What are the requirements for a valid will in Texas?

In Texas, there are specific requirements that must be met for a will to be considered valid. These requirements are necessary to ensure that the wishes of the deceased are carried out according to his or her desires. If these requirements are not met, the will may not be legally recognized and may not be enforced.

What are the requirements for a valid will in Texas

For a will to be considered valid in Texas, it must meet the following requirements:

What are the requirements for a valid will in Texas?1. The will must be in writing.

This can be typed or handwritten. If handwritten, it must be entirely in the handwriting of the person making the will (called a testator).

2. The will must be signed by the person making the will.

3. The person making the will must be eighteen or older.

4. The person making the will must be “of sound mind.”

This means that the person must be mentally capable of making decisions and understanding the consequences of those decisions. There are a few things that can indicate that a person is not of sound mind. If the person is experiencing dementia, for example, or if he or she is under the influence of drugs or alcohol at the time of making the will, this may suggest that he or she was not mentally capable of making a sound decision.

5. The person making the will must have “testamentary intent.”

This means the person making the will has a desire to make a will and to leave assets to specific individuals or organizations after death. This intention must be clearly stated in the will.

If the will is typed it must also:

6. The will must be attested to and signed by two witnesses who saw the person making the will actually sign the will.

7. The witnesses must sign the will in the presence of the person making the will.

What is a self-proving affidavit in Texas?

It is a good idea to include a “self-proving affidavit.” A self-proving affidavit is a statement signed by the testator and witnesses that say they witnessed the testator signing the will, the testator is over eighteen and the witnesses (at least in Texas) are over fourteen. While not required to make the will valid, it makes the probate process a lot smoother. The purpose of the self-proving affidavit is to avoid having to hunt down the witness after the testator dies. Essentially, the self-proving affidavit has the witness makes statements that would they would have otherwise had to make in the probate hearing before the court. If the will does not have a self-proving affidavit, the witnesses to the will may have to testify in court about what they saw when the will was signed. This can be a time-consuming and expensive process, and it is often easier to just have a self-proving affidavit. While the will itself doesn’t need to be notarized, the self-proving affidavit must be notarized to be effective.

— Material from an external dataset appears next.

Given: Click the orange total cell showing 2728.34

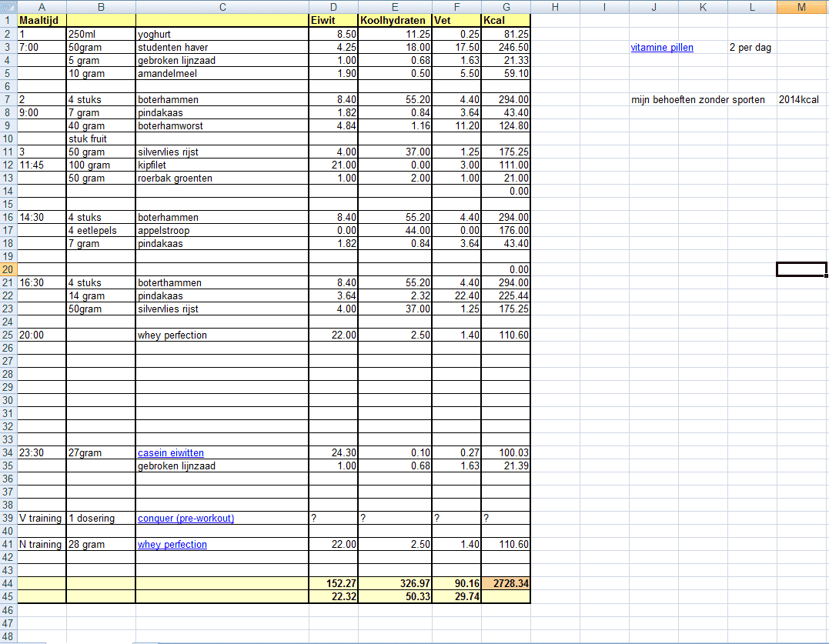Looking at the screenshot, I should click(506, 584).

In Texas, the self-proving affidavit does not have to be signed at the same time the will is signed. it can be signed at a later time, during the lifetime of the person making the will, as long as it is signed by the same witnesses, the testator, and it is notarized.

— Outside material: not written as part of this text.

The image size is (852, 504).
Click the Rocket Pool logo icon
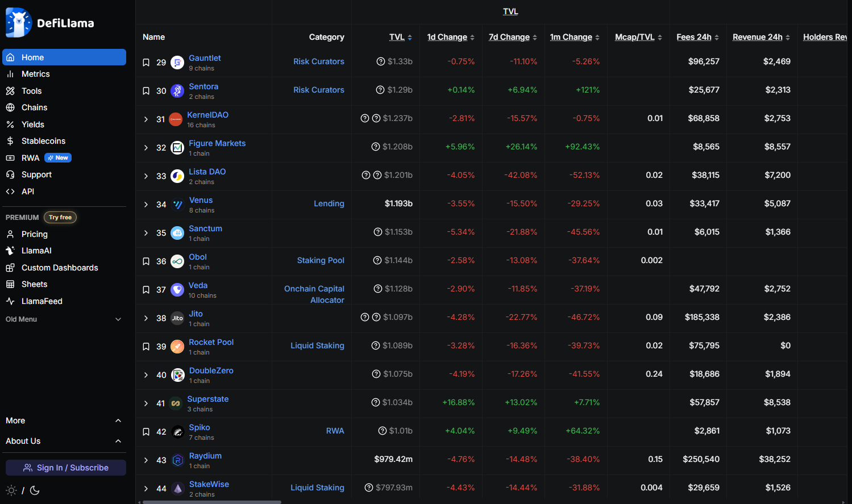pyautogui.click(x=177, y=347)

What happens if the will is not valid

If a will does not meet the requirements for a valid will in Texas, it is invalid – that is, it is not a will. This means that the deceased’s wishes are not carried out according to his or her desires. If the will is invalid, the assets of the deceased will be distributed according to the intestate succession laws of Texas. This can result in assets going to people that the deceased did not intend to receive them. Therefore, it is important to make sure that all requirements for a valid will are met in order to ensure that one’s final wishes are carried out.

What are Texas’ intestate succession laws?

If a person dies without a valid will in Texas, his or her assets will be distributed according to the intestate succession laws of Texas. This can result in assets going to people that the deceased did not intend to receive them. The intestate succession laws of Texas are pretty complex, so it is important to understand them if you are someone who wants to make sure their assets are distributed the way they want them to be after death.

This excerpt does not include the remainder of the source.